Director Rakhs and Farms, A R Samoon said: “The revenue authorities have to implement the law about the conversion of the land and we have conveyed to them that it is a matter of serious concern.”
A government report prepared by the Directorate of Economics and Statistics over the conversion has noted: “The agricultural land over the years has shrunk due to construction of housing colonies, establishment of new universities and colleges and development of railway track on the land.”  
A senior government official said no action has been taken over the conversion of the agricultural land which is rampant in all major districts of Kashmir region including Anantang, Baramulla and Budgam.
Additional Deputy Commissioner, Budgam, Manzoor Ahmad Qadri said: “The matter is being monitored by the Jammu and Kashmir High Court and we are constantly updating the court about the action taken in the matter.”
A senior government official said: “The conversion of the land has taken place not only in Srinagar city, but is rampant in rural areas where the master plans have not been framed to identify the land use patterns.

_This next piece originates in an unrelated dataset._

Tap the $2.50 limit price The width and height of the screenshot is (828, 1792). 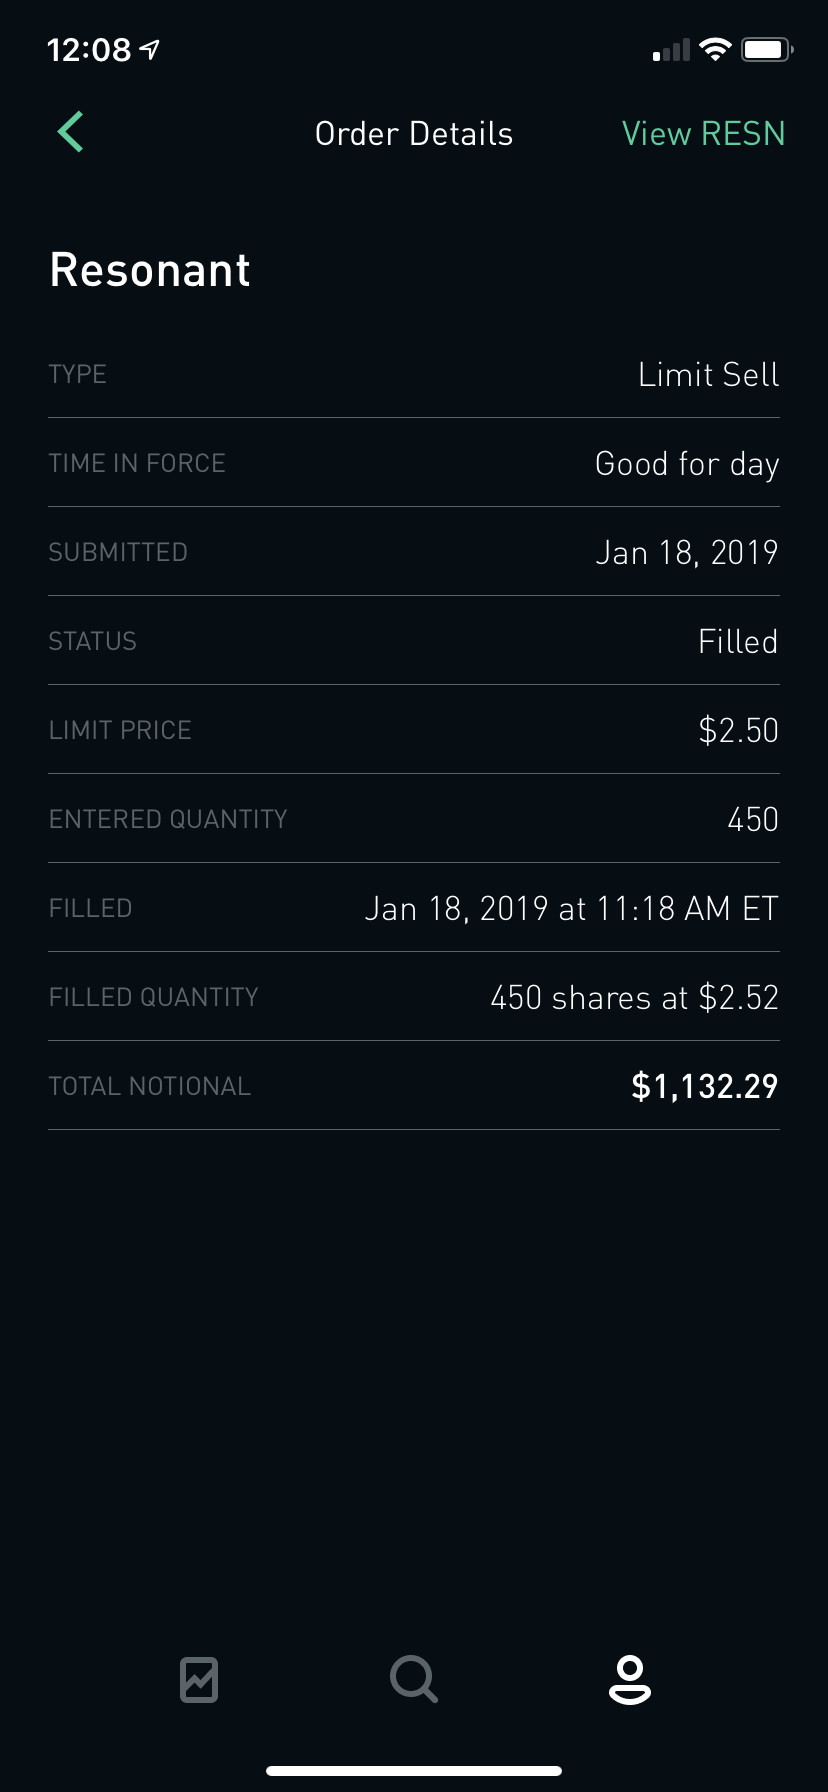(x=738, y=730)
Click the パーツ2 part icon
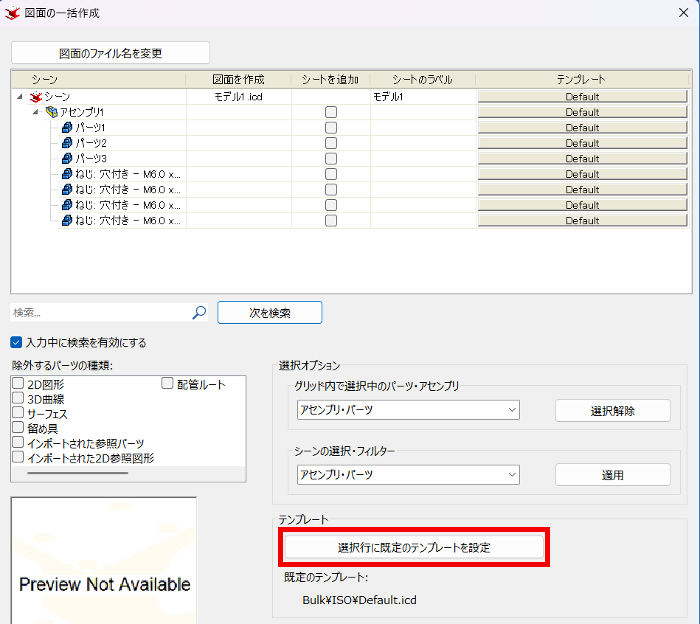This screenshot has height=624, width=700. coord(67,143)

The government doesn’t have a policy; it expands roads and shifts people from the roadside and they have no choice but to construct houses on the land used for agricultural production.”
Officials admit that the shrinking of the agricultural land is major challenge and in Srinagar city the previous NC-Congress coalition government had proposed vertical expansion of the city so that the trend could be arrested. 
Samoon said in Kashmir due to disinclination for the vertical expansion, the stress on the agricultural land is high, which is a prime reason for its conversion for other uses.
The trend is disturbing as the state banks highly on the agricultural sector for providing employment to the people.  The agriculture and allied sectors play a prominent role for development of economy of Jammu and Kashmir and over 70 percent of the population here gets livelihood from the agriculture and allied sectors. 
“It is primarily due to the conversion of the land that we have to depend on the outside states and import food grains,” said an official. As per government records, there is a huge gap between the production of food grains and the consumption in the state and over seven lakh metric tons of food grains have to be imported every year to meet the shortage.